■ **Excerpt provided**
━━━━━━━━

Arrays are indexed by strings so that the elements
a["1"]
and
a["01"]
are not the same, and also the elements
a["1"]
and
a[1]
may or may not be the same depending on the Output Format (OFMT).
Since arrays are indexed by strings there must be a way of stepping
through the array using strings. The way we do it is with a special form of
the for loop:
for (index in array) print index, array
will step through the array (in lexical order) printing each index and the
associated array element. You can still access arrays using numbers if they
have been put into the array using numbers, since the string representation
for the indeces will be the same (unless you change OFMT) between creating the
array and using it.
One departure from most programming languages that this kind of array
provides is fractional indices for array elements. You can for instance have
an array element indexed by any number:
a[3.14159] = "pi"
Once you have finished with an array element you may remove it using
the delete statement or assigning every element out of existance.
delete a[pi]
a = ""
Finally there is a test for array membership that you must use if you
don't want extra array elements since the very mention of an array element
will cause it to spring into existance. You must use:
if (i in a) ...
because by using:
if (a[i] == "") ...
you will create all kinds of unwanted array elements that consist of
uninitialized variables.
1.7 Built In Variables
There are a number of variables that AWK defines so that you can
get information, control certain aspects of AWK and in two cases get extra
information about a function.
Two variables give information about the command line, ARGC and ARGV.
ARGC is the number of arguments except the options and program that AWK itself
uses and ARGV is an array containing the value of the command line arguments
with ARGV[0] being AWK's name and ARGV[1] to ARGV[ARGC-1] the rest of the
command line arguments.
Information about the file being read in is contained in FILENAME, and
FNR which contains the number of records read from the current file. Neither
of these variables have any valid meaning during a BEGIN or END action.
The variables that describe the current input record are NR the number
of records read so far, and NF the number of fields in the current record. NF
will change anytime you assign the value of $0 or any field after $NF. Any
fields between $NF and $n where n > NF will be set to the null string ("").

━━━━━━━━

■ **Source excerpt**

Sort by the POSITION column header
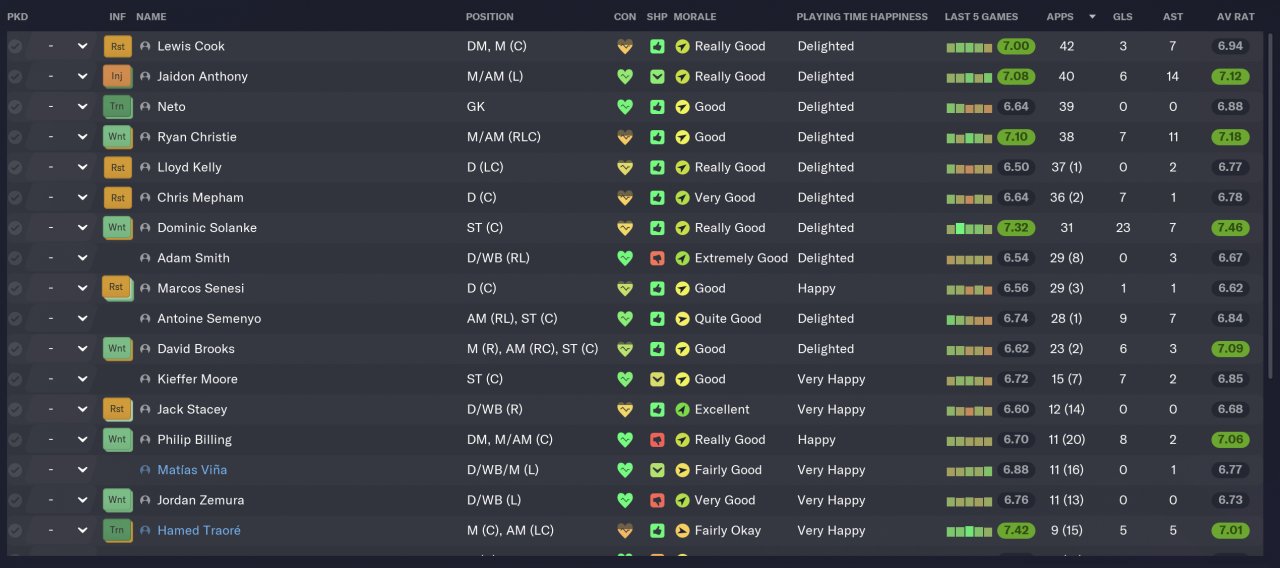This screenshot has width=1280, height=568. click(489, 17)
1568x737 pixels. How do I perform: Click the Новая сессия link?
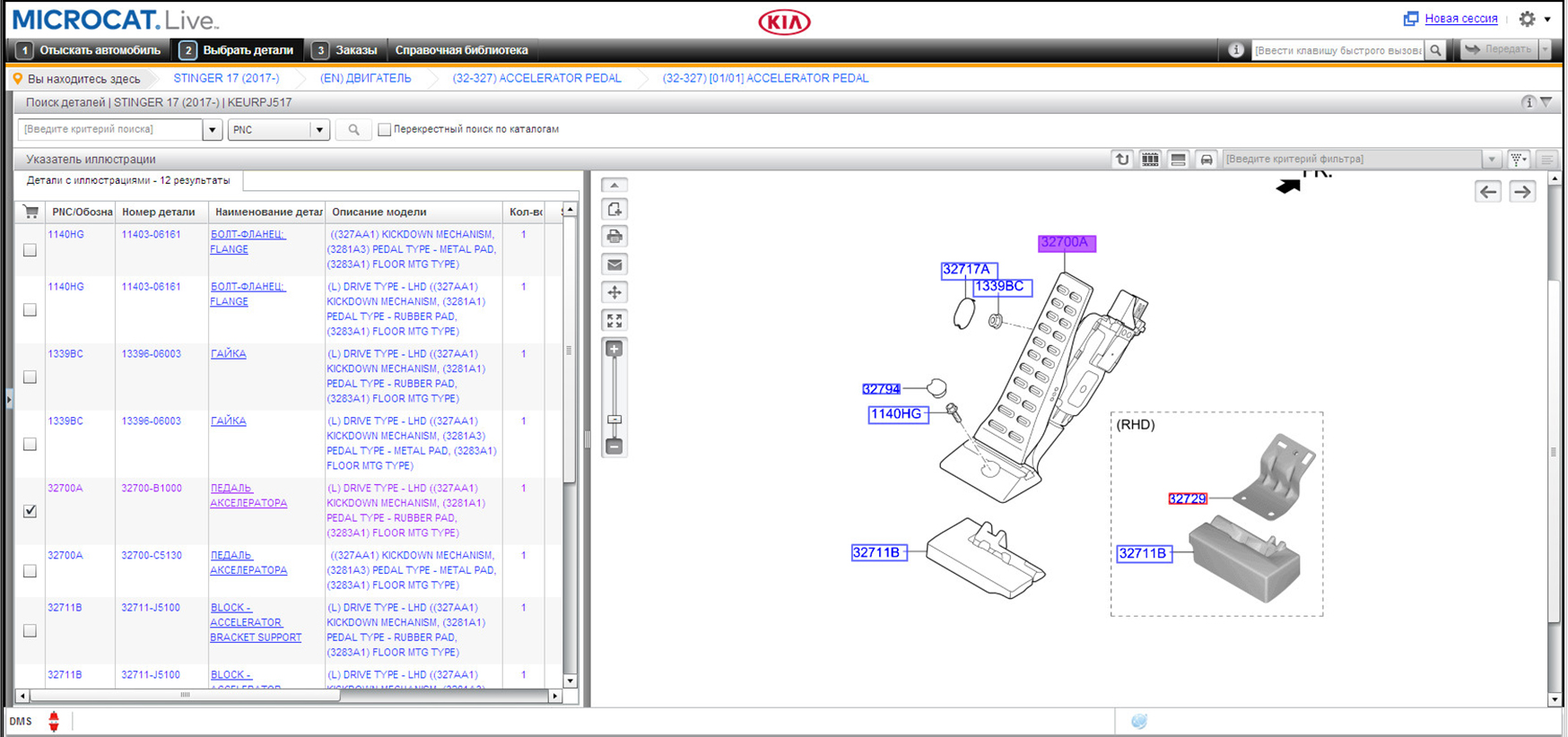click(x=1460, y=19)
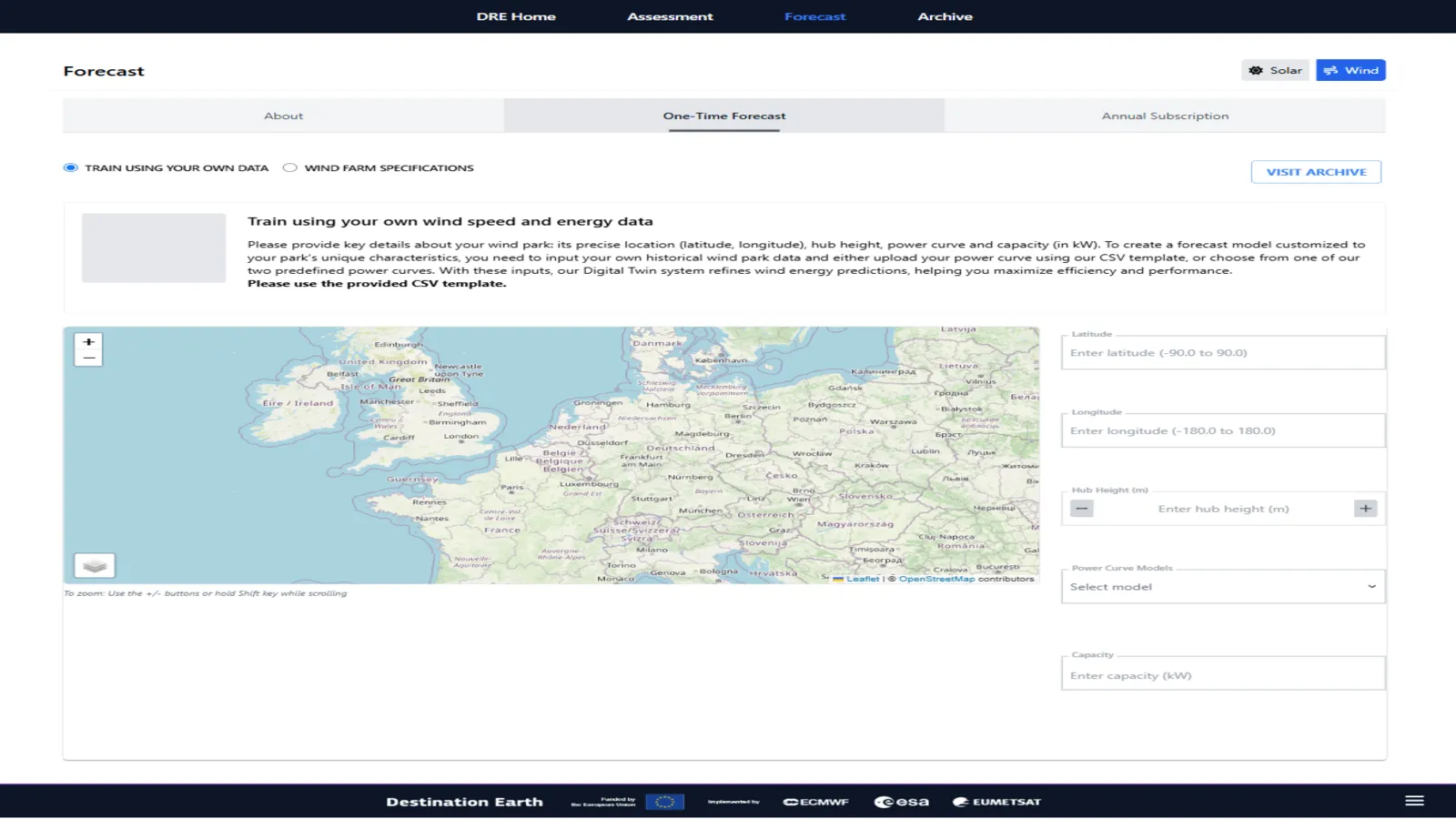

━━━━━━━━

■ **Directives**
(a) Using the AWK tutorial excerpt, decide whether each statement agrees with it. Answer yes or no for each, and quote the deciding words exactly. (i) The special for loop steps through an array in lexical order. (ii) FILENAME and FNR have a valid meaning during an END action. (iii) ARGV[0] holds AWK's name.
(b) Return, unchanged, everything in the AWK tutorial excerpt from "you will create" down to "ARGC and ARGV.".

■ **Written answers**
(a)
(i) Yes: "will step through the array (in lexical order)"
(ii) No: "Neither of these variables have any valid meaning during a BEGIN or END action."
(iii) Yes: "with ARGV[0] being AWK's name"

(b)
you will create all kinds of unwanted array elements that consist of
uninitialized variables.
1.7 Built In Variables
There are a number of variables that AWK defines so that you can
get information, control certain aspects of AWK and in two cases get extra
information about a function.
Two variables give information about the command line, ARGC and ARGV.